ENTRIES =
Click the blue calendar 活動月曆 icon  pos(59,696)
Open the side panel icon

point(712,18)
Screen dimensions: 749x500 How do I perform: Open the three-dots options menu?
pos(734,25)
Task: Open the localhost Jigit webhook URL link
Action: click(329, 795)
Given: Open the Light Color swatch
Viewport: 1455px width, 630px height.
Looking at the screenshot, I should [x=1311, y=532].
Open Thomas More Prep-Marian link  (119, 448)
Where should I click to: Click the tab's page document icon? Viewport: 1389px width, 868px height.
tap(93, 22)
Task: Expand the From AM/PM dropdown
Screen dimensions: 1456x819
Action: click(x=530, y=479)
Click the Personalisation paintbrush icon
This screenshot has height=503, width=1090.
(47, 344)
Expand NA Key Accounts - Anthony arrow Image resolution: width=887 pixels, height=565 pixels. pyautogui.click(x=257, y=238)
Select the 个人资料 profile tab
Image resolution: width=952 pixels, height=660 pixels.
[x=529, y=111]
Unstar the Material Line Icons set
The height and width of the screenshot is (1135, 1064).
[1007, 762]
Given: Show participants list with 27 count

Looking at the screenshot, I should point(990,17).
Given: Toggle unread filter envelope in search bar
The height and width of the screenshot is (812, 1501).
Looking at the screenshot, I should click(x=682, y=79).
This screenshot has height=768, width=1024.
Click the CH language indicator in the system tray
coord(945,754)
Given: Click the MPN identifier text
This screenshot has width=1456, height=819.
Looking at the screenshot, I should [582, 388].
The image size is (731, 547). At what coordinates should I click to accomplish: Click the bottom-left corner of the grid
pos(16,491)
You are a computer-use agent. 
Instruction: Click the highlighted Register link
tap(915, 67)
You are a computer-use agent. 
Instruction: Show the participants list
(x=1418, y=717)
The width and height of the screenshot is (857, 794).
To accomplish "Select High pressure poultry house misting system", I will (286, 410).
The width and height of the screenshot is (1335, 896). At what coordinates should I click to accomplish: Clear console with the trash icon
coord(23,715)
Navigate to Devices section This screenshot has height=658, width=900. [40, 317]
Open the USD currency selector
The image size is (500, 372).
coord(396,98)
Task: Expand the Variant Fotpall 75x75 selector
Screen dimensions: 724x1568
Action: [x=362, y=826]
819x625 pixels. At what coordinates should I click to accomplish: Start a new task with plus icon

DO THIS = Reproduce the material verbatim, beginning with the line containing "The image size is (731, 547)." and continuing through the line containing "will (286, 410).", both included.

FULL ANSWER =
The image size is (731, 547). At what coordinates should I click to accomplish: Click the bottom-left corner of the grid
pos(16,491)
You are a computer-use agent. 
Instruction: Click the highlighted Register link
tap(915, 67)
You are a computer-use agent. 
Instruction: Show the participants list
(x=1418, y=717)
The width and height of the screenshot is (857, 794).
To accomplish "Select High pressure poultry house misting system", I will (286, 410).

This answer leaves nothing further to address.